TASK STATEMENT
Reproduce the passage of the forum thread below on dust collector duct sizing, starting at "There is also" and ending at "(Jan 11, 2011)".

SOURCE
# DC Duct sizing



## whiskeypete (Jan 23, 2013)

I have a 1 1/2 hp delta dust collector that i want to finally set up properly. I've read a few pages of posts on here and have learned a lot but im also more confused. Its seems like people prefer 6" main duct lines. My collector has 2 4" inlet ports. Can i take that splitter off and find or make something to take 6" lines? I do plan on building a thein separator. All of my equipment have 2 1/2" dust ports. What to do?


----------



## Fred Hargis (Apr 28, 2012)

The splitter should just pull off revealing a 5 or 6" hole. You can fashion a connector over it to accept larger ducting. As for the equipment, do not be afraid to refit your stuff. Run the largest line possible all the way to the tool. I cut the front lower door of my bandsaw to put a 4" connector on it. I removed the top of my drum sander and made a completely new one so I could have 6". One thing to remember...with larger duct work, your DC must move enough air to keep the chips suspended in the stream. I believe yours will, but have no first hand experience with that model.


----------



## toolguy1000 (Oct 4, 2012)

whiskeypete said:


> I have a 1 1/2 hp delta dust collector that i want to finally set up properly. I've read a few pages of posts on here and have learned a lot but im also more confused. Its seems like people prefer 6" main duct lines. My collector has 2 4" inlet ports. Can i take that splitter off and find or make something to take 6" lines?
> 
> yes, you can. there are 4 or 6 screws that hold it onto the blower housing. when you find that 5" or 6" fitting you need that directly attaches to the blower housing of the 50-850, send me the link. i'd like one too.
> 
> ...


hope this helps.


----------



## whiskeypete (Jan 23, 2013)

So I finally got around to pulling that splitter off and there is a 6" port









There is also a restrictor with a 4" opening. Does it serve a purpose or should i cut it out to have a full 6" opening?
I noticed that the inside diameter of the fins on the impeller is similar to the ID of the restrictor plate. 

Pete


----------



## thegrgyle (Jan 11, 2011)

I wouldn't alter the actual DC and its housing. It is designed to work very efficiently the way it is. You could, on the other hand, run all you stuff in 6". LIke it was stated previously, if you can, you should try to stick with the largest ports you can. That will ensure the best DC.


----------



## rrich (Jun 24, 2009)

*Maybe Blasphemy*

Go with your original plan of the Thein separator ahead of the impellor of the DC. The huge advantage is that the trashcan is easier to empty and only wood flour is trapped in the lower DC bag. My set up is this way and I empty the trash can about once a month and the lower bag once every 6 months after about 12" of flour collect in the lower bag.

I find it very convenient to stretch a hose to the machine being used and my hoses are all 4". My DC came with a 6" inlet and a "Y" with 2 4" ports. One of the 4" ports has been capped and taped with duct tape since forever. 

There are all kinds of adapters, 4" to 2-1/2". Just make sure that the adapter connects the 4" hose to the machine and no significant length of 2-1/2" hose between.

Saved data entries

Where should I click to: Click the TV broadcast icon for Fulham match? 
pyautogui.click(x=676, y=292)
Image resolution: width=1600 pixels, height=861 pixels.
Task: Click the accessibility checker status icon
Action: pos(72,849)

FULL RESPONSE
There is also a restrictor with a 4" opening. Does it serve a purpose or should i cut it out to have a full 6" opening?
I noticed that the inside diameter of the fins on the impeller is similar to the ID of the restrictor plate. 

Pete


----------



## thegrgyle (Jan 11, 2011)